Added: spamassassin/site/full/3.2.x/doc/sa-learn.txt
URL: http://svn.apache.org/viewvc/spamassassin/site/full/3.2.x/doc/sa-learn.txt?view=auto&rev=534420
==============================================================================
--- spamassassin/site/full/3.2.x/doc/sa-learn.txt (added)
+++ spamassassin/site/full/3.2.x/doc/sa-learn.txt Wed May  2 05:33:04 2007
@@ -0,0 +1,625 @@
+NAME
+    sa-learn - train SpamAssassin's Bayesian classifier
+
+SYNOPSIS
+    sa-learn [options] [file]...
+
+    sa-learn [options] --dump [ all | data | magic ]
+
+    Options:
+
+     --ham                 Learn messages as ham (non-spam)

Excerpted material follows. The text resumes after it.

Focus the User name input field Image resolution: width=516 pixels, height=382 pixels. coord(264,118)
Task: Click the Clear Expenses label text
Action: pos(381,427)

+     --spam                Learn messages as spam
+     --forget              Forget a message
+     --use-ignores         Use bayes_ignore_from and bayes_ignore_to
+     --sync                Syncronize the database and the journal if needed
+     --force-expire        Force a database sync and expiry run
+     --dbpath <path>       Allows commandline override (in bayes_path form)
+                           for where to read the Bayes DB from
+     --dump [all|data|magic]  Display the contents of the Bayes database
+                           Takes optional argument for what to display
+      --regexp <re>        For dump only, specifies which tokens to
+                           dump based on a regular expression.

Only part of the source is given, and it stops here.